壺中日月

空っぽな頭で、感じたこと、気づいたことを、気ままに……

箸墓古墳

2009年05月29日 20時38分34秒 | Weblog
 山辺の道は、三輪から奈良へと通じる上古の道である。
 大和平野には、南北に走る上・中・下ツ道の官道があり、それぞれ7世紀の初めに造られた。上ツ道のさらに東にあって、三輪山から北へ連なる山裾を縫うように伸びる、起伏の多い道が山辺の道である。

 古代国家の発祥の地といわれる三輪山の麓には、おびただしい数の古墳が散在している。
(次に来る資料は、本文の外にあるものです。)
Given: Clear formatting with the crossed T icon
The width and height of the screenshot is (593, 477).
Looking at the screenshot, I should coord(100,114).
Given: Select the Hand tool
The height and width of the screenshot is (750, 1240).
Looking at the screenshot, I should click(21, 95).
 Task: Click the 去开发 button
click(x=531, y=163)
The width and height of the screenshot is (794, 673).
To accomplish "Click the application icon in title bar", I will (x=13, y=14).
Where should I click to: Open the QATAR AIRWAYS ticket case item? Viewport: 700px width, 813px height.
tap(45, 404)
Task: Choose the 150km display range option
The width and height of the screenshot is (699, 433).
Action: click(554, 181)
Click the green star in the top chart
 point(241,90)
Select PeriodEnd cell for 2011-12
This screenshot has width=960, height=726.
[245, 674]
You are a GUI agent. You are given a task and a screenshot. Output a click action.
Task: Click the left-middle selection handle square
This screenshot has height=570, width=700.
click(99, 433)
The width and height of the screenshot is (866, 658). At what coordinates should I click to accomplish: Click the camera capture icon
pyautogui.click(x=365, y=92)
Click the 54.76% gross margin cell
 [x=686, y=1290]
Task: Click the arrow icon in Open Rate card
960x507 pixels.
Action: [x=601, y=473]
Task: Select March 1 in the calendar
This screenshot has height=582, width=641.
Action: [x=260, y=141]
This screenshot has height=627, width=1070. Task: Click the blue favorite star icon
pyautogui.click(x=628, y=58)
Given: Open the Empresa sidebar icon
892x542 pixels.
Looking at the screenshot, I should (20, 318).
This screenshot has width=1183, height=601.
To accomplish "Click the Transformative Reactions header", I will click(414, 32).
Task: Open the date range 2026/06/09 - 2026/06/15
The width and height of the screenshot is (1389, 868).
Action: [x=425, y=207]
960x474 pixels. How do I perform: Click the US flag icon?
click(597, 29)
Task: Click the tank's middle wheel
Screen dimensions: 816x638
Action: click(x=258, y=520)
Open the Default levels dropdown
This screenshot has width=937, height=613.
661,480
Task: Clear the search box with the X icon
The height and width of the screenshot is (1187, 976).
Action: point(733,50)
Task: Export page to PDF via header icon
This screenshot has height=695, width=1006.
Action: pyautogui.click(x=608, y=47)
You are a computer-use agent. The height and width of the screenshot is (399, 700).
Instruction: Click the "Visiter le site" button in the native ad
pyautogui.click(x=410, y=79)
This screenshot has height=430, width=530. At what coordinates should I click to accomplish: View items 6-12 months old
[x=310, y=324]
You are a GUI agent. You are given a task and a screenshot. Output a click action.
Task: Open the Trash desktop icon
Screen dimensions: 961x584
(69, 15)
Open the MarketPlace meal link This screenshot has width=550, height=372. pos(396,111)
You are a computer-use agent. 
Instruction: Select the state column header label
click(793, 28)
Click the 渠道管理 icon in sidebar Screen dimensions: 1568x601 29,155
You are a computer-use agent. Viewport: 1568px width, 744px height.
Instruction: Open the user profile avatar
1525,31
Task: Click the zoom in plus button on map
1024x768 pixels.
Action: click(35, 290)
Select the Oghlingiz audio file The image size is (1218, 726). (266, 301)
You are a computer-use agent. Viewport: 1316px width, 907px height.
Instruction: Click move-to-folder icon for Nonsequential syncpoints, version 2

なかでも、崇神天皇の叔母にあたるヤマトトトヒモモソ姫の「箸墓」は、全長272メートル、後円部の直径は157メートル、高さ23メートル、前方部の幅は25メートル、高さ13メートルという雄大な前方後円墳だ。
 他の古墳よりも平野部に出ているため、そのこんもりとした森は、盆地に浮かぶ緑の島のように見える。

 姫は、三輪の大物主神の妻だった。夫の神が、夜だけしか姿を見せないので、姫が、昼間の姿を見たいと願うと、夫の神は承知して、
 「明日、そなたの櫛笥(くしげ)の中に入っていよう。わが姿を見て驚かぬように」
 と言った。あくる日、姫が櫛笥を開けてみると、衣の下紐ほどの、うるわしい小蛇が入っていた。姫が驚いて声を上げたので、神は、
 「私に恥をかかせた」
 と言って、三輪山に登ってしまわれた。姫は嘆き悲しんで、みまかったという。
 『日本書紀』に記された神婚説話である。

 この箸墓古墳には、「卑弥呼の墓」との説がある。
 このほど、国立歴史民族博物館(千葉県佐倉市)の研究グループが、箸墓古墳の築造時期について、240~260年とする調査結果をまとめた。
 読売新聞によれば、この年代は、魏志倭人伝に「卑弥呼以て死す、大いに“ちょう”を作る」と記載された247年頃と時期が一致し、倭の女王・卑弥呼がいた邪馬台国の位置論争にも影響を与えそうだ、とある。また、同グループの春成秀爾名誉教授は、
 「これで箸墓古墳が卑弥呼の墓であることは間違いなくなった」
 と話している、とのこと。
 またまたこれで、邪馬台国の、九州説と畿内説とのガチンコ勝負?が面白くなってきた。